Der heutige Schiffs- und Güterverkehr wird insbesondere vor dem Hintergrund der Containerisierung durch feste Ablaufprozesse bestimmt. Grundsätzlich sind die Vorschriften der Gefahrgut- und Brandschutzverordnung an diesen Standardprozessen ausgerichtet. Dennoch werden Abläufe innerhalb eines Hafens durch nicht vorauszusehende Unwägbarkeiten immer wieder kurzfristig beeinflusst. Insofern beinhaltet die GGBVOHH für nahezu alle Regelungsbereiche auch die Möglichkeit einer Ausnahmegewährung. Auf diese Weise kann jedem Arbeitsablauf eine maßgeschneiderte Sicherheitslösung zugeordnet werden, so dass nicht nur bei den Standardprozessen, sondern auch bei Spezialarbeitsabläufen ein sehr hoher Sicherheitsstandard im Hamburger Hafen erreicht wird.

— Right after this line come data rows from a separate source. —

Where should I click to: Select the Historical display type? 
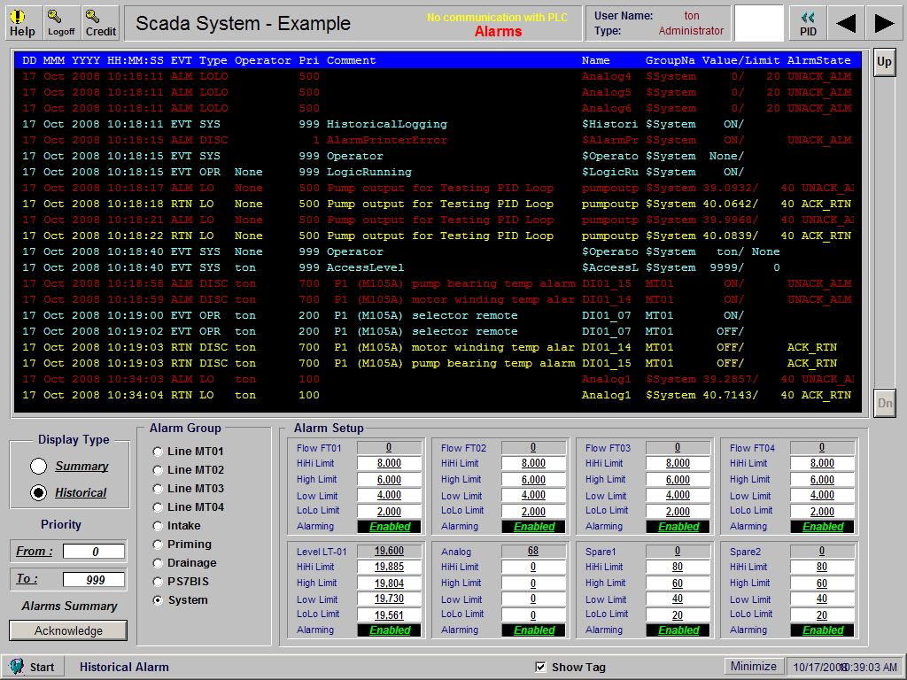click(x=39, y=492)
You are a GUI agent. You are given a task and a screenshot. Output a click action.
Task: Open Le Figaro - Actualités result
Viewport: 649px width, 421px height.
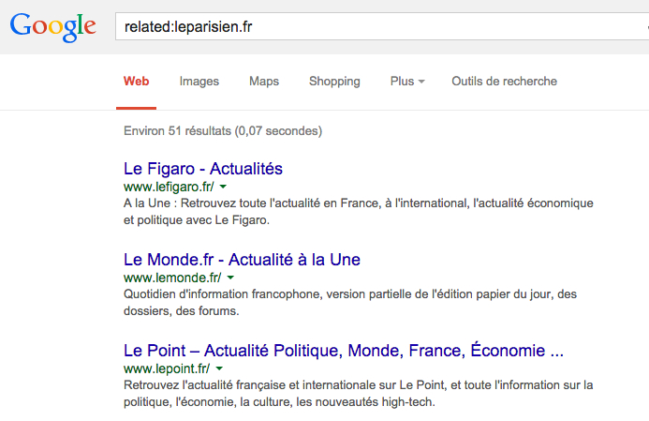pos(203,169)
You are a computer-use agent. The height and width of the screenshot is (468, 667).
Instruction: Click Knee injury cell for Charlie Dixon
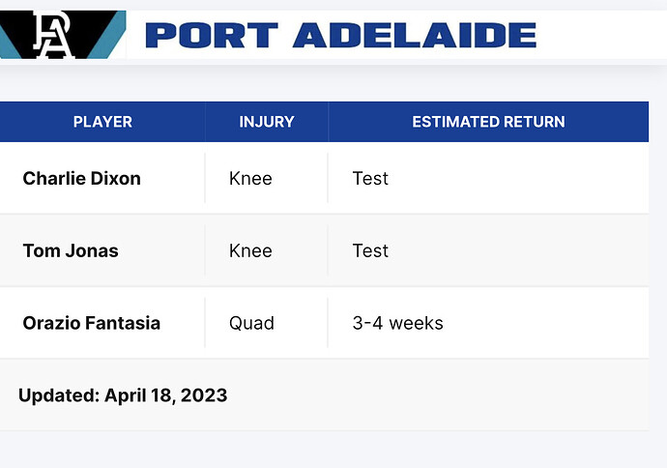click(250, 178)
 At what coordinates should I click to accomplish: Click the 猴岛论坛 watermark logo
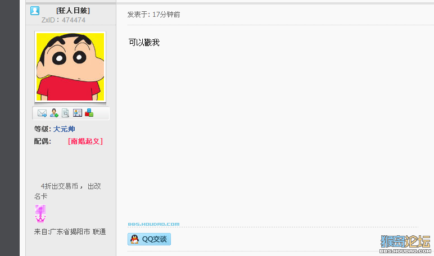(x=405, y=244)
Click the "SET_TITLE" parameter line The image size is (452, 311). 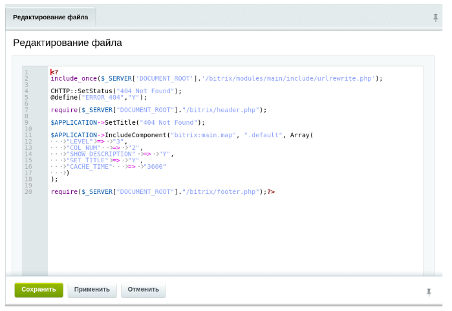click(x=97, y=160)
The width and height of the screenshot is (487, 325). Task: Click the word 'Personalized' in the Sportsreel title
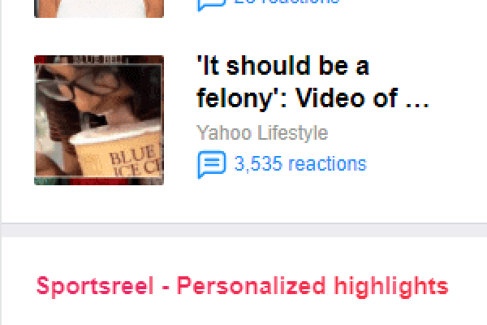click(x=252, y=286)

Bei der Entwicklung der GGBVOHH wurde von der zuständigen Hamburger Innenbehörde auch die Hafenwirtschaft, vertreten durch Einzelunternehmen und den Unternehmensverband Hafen Hamburg (UVHH) beteiligt. Auf diese Weise konnten frühzeitig praxisgerechte Lösungen entwickelt werden, ohne den bezweckten Sicherheitsstandard zu beeinträchtigen. Mit der Gefahrgut- und Brandschutzverordnung Hafen Hamburg ist dadurch eine Rechtsvorschrift entstanden, die das System Hafen und Schifffahrt weiterhin auf hohem Niveau produktiv und sicher macht, um effiziente und verlässliche Dienste in alle Teile der Welt anbieten zu können.